(町田 明広:歴史学者)
英国策論の成立とサトウの動向
1865年(慶応1)4月1日、アーネスト・サトウは通訳生から通訳官に昇進した。イギリス公使館に、初めて日本語を自在に駆使する外交官が誕生した瞬間である。サトウの同僚である、3歳年少のアレクサンダー・フォン・シーボルトは、1859年(安政6)に再来日した父シーボルトに連れられ、13歳で日本の地を踏んでおり、日本語の会話に能力を発揮していた。とは言え、サトウはシーボルトより、読む・書くという点でも遥かに優秀であった。
サトウは西国での情報収集のかたわら、日本の書物の翻訳や日本語辞書の編纂を行った。なお、サトウは「薩道懇之助」「薩道愛之助」等の名前で、日本人の間で周知の存在であった。
1865年7月、第2代駐日公使としてパークスが横浜に到着した。 11月、サトウは4ヶ国代表による大坂での条約勅許・兵庫開港・関税改訂交渉のため、パークスに同行して初めて兵庫に上陸した。
このように、順調にキャリアを積んでいたサトウは、日本来日からこれまでの体験や見聞を踏まえ、1866年(慶応2)3月16日から5月19日にかけて3回、横浜で発行されていた週間新聞『ジャパン・タイムズ』に無題・無署名の論説を発表した。サトウの日本語教師である、徳島藩士沼田虎三郎のサポートを受けて翻訳し、沼田を介して藩主蜂須賀斉裕の閲覧のために提供した。

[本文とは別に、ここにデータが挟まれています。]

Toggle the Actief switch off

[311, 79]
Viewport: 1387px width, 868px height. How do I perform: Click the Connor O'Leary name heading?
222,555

この写本が「英国策論」として広範囲に流布し、1867年(慶応3)以降には、印刷されたものが大坂や京都の書店で販売されるに至った。「英国策論」は、朝廷・諸藩・幕府といったすべての勢力に広く知られ、例えば『近衛家書類』『中山忠能履歴資料』に写本が収録されている。また、1866年12月3日にサトウが宇和島を訪問した際、伊達宗城は既に読んでいることを、直接、サトウに話している。